● TASK DIRECTIONS
Pictures appear among the records. Write out all else exactly as it stands.

** Opening DATASET EXTRACT block **

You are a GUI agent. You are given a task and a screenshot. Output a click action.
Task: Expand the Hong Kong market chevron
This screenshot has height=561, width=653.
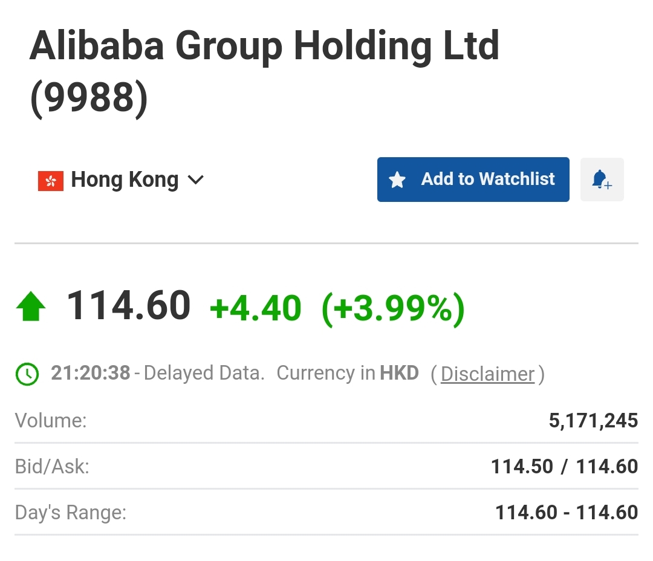(x=196, y=180)
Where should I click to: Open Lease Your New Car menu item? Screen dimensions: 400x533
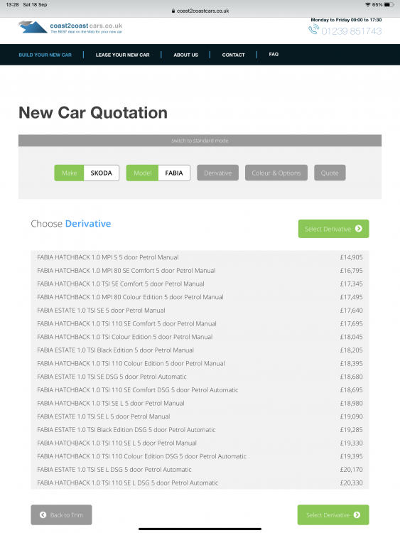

** Closing DATASET EXTRACT block **

● ANSWER FOR THIS EXERCISE
You are a GUI agent. You are given a task and a screenshot. Output a click action.
Task: Expand the Hong Kong market chevron
This screenshot has height=561, width=653.
(x=196, y=180)
Where should I click to: Open Lease Your New Car menu item? Screen dimensions: 400x533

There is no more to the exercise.